The suicide of Sylvia Plath's son Nicholas Hughes in 2009 got more news coverage than hers did in 1963. It is a very different world that Carl Rollyson captures in the 2013 biography "American Isis: The Life and Art of Sylvia Plath." That in itself creates value for the reader.
There was no 24/7 news back then, no social media. It was only the very small circle Plath wrote long detailed letters to who were aware of what today we label as "pathology." Even after her first suicide attempt during the summer vacation from Smith those outside the family found out because she had to reapply to get back into college. When she did kill herself it only became of great interest to lots of people when her book of poetry "Arial" has been published afterward and her novel "The Bell Jar" caught on in America.

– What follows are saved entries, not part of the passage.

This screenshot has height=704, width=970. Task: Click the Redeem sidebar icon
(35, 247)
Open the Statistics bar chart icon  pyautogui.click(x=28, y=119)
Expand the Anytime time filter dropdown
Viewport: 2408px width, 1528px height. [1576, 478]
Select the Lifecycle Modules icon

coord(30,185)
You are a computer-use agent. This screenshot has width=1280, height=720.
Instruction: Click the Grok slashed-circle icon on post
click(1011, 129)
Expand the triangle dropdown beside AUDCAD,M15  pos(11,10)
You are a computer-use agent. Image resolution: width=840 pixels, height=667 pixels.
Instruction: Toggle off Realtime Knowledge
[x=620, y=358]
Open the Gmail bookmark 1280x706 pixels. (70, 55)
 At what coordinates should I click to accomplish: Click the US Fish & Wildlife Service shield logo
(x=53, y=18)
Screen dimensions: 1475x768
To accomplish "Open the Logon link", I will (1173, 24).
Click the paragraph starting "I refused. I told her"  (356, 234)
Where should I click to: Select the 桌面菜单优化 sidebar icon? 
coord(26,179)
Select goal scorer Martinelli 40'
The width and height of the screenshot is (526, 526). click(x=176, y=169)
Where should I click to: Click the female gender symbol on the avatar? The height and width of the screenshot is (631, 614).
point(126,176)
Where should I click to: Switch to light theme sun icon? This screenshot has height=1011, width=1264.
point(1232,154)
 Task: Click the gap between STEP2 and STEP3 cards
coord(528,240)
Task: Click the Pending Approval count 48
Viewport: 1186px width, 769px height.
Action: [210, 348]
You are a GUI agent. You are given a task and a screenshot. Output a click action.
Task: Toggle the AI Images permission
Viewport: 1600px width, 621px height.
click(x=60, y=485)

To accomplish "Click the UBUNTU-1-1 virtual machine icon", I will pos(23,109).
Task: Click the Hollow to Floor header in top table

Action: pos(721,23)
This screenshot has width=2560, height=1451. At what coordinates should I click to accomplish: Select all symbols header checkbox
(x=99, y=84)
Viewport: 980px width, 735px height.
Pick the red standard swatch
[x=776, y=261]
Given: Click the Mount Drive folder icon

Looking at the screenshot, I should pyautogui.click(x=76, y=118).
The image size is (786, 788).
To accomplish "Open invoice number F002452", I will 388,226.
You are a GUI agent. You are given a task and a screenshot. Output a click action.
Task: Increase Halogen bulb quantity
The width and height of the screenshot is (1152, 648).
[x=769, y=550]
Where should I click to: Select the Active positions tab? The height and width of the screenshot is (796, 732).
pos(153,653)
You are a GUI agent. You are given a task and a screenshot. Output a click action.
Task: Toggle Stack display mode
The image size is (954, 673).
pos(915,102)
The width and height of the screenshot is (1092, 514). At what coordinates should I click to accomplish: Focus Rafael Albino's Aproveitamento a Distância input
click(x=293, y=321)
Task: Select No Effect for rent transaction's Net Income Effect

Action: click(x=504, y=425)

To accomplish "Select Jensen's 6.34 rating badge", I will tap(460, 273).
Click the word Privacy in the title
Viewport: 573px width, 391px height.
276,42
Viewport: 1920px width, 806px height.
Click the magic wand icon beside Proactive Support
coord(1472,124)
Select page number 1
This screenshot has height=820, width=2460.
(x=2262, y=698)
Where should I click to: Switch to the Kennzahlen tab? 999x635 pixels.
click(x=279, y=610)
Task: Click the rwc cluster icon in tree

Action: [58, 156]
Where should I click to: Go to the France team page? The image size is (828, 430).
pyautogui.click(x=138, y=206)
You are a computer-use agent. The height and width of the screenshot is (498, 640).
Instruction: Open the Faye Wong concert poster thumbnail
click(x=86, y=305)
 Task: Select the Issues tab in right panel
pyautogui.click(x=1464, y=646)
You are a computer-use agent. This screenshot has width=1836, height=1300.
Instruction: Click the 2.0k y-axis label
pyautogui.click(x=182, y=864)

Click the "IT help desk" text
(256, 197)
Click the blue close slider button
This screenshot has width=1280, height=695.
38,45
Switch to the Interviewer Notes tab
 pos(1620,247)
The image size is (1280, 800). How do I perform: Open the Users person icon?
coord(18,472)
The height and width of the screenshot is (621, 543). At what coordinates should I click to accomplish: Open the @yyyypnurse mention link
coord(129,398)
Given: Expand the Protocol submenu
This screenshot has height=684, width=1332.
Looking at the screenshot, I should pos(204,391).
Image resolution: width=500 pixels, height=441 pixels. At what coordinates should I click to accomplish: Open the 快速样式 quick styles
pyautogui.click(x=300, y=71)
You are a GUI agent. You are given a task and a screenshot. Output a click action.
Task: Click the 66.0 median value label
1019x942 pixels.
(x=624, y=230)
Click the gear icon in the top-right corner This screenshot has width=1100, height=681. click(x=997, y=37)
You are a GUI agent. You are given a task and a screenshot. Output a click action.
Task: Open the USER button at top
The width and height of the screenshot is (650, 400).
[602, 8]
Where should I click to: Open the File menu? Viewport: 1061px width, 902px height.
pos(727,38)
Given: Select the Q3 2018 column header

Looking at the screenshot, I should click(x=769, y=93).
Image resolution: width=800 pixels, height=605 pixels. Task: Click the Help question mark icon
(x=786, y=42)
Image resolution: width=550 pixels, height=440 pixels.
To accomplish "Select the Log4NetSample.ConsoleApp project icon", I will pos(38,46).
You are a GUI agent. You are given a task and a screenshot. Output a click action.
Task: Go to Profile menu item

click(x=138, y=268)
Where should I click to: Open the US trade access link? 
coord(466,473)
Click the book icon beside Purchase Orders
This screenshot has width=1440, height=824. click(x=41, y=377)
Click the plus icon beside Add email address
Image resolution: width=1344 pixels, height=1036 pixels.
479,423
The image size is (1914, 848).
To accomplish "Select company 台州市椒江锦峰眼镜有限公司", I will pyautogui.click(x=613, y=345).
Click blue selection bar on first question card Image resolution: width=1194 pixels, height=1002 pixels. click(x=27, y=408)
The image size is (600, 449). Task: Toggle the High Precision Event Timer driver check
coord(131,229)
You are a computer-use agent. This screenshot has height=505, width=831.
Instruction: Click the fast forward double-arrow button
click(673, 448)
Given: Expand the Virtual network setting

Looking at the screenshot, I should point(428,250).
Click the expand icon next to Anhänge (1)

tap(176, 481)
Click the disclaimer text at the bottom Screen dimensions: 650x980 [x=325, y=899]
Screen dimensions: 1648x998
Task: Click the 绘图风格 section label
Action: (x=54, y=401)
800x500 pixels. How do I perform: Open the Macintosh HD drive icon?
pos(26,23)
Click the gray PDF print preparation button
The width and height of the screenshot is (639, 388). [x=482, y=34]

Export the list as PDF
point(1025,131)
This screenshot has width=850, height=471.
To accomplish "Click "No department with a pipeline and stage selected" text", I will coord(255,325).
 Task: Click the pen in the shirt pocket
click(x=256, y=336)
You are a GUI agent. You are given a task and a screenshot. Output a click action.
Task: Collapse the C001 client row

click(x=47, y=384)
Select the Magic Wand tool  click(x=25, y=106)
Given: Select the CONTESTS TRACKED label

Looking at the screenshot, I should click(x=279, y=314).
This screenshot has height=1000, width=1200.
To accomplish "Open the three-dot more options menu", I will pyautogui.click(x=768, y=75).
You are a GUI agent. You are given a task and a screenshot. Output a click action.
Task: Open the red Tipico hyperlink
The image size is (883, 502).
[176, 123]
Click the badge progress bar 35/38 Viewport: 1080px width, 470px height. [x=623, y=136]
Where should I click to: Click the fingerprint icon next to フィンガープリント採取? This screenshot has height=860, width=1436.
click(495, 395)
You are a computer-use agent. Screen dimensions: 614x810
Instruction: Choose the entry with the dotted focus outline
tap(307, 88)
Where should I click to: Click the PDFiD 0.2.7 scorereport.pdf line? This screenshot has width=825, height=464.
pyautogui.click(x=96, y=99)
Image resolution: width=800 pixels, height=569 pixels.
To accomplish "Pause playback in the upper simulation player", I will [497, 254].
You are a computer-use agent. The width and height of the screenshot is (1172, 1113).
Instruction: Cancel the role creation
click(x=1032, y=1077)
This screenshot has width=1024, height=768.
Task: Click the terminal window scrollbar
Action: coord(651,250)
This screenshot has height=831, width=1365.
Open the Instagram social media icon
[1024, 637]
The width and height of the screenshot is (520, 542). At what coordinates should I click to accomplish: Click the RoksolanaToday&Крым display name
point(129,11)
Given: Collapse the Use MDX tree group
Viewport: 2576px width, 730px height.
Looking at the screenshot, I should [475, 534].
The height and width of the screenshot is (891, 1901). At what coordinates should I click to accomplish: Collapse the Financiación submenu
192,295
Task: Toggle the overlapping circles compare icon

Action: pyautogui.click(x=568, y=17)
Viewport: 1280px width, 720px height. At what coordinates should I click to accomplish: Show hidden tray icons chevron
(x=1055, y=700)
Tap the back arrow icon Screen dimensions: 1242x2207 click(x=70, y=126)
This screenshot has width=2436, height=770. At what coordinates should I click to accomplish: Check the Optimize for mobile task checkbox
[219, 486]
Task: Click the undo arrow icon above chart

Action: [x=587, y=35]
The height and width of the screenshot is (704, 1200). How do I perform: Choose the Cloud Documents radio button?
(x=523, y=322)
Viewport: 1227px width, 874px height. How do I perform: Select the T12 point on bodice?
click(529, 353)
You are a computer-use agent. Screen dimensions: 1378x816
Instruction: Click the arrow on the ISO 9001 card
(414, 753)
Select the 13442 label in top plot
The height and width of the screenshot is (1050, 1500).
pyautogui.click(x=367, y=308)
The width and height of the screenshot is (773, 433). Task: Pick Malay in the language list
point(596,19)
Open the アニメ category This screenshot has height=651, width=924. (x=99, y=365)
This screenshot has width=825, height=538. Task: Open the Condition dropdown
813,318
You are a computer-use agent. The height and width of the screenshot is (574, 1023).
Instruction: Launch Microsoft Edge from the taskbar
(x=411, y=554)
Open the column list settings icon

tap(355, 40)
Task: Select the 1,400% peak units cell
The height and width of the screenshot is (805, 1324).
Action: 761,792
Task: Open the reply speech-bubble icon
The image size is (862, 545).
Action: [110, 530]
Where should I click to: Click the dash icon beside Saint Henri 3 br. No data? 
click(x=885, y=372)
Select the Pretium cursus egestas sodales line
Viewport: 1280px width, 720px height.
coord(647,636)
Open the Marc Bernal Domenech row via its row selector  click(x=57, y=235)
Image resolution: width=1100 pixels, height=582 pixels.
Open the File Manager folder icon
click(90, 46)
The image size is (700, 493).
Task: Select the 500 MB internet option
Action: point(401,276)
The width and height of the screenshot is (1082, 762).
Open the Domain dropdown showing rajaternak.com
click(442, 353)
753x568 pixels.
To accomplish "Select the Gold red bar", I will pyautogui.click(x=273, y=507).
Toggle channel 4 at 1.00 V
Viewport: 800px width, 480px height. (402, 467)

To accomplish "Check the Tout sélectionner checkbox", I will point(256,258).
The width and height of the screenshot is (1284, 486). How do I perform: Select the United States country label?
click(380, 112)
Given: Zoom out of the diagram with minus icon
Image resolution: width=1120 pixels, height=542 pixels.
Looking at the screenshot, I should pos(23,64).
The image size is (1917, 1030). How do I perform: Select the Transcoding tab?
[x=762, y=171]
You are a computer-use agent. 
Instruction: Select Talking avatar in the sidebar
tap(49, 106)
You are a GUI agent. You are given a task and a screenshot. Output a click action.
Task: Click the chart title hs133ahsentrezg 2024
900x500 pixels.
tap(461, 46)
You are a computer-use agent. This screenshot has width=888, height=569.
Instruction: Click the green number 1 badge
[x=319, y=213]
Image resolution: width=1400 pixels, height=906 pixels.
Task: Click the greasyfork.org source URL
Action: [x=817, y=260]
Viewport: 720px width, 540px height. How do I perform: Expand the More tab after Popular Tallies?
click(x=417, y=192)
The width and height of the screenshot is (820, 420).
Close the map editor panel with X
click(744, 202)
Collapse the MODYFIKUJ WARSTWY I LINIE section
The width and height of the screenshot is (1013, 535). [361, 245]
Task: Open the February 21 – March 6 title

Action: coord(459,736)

Today, of course, the world knew quickly when Paris Jackson tried suicide. Forever, her life will be deconstructed for signs of pathology. She tweets. No long letters like Plath made it her business to write.
From how Rollyson frames Plath, it seems that she would have welcomed the continual attention disturbed talented people receive currently. She hungered for the limelight. In the process she sucked the life out of others, including the husband who left her Ted Hughes. Rollyson compares her to Marilyn Monroe. It has been said that Arthur Miller ditched her because of the same reason.
Had Plath lived the world also might have wearied of her. Therefore, her fame might have been a candle which burned out.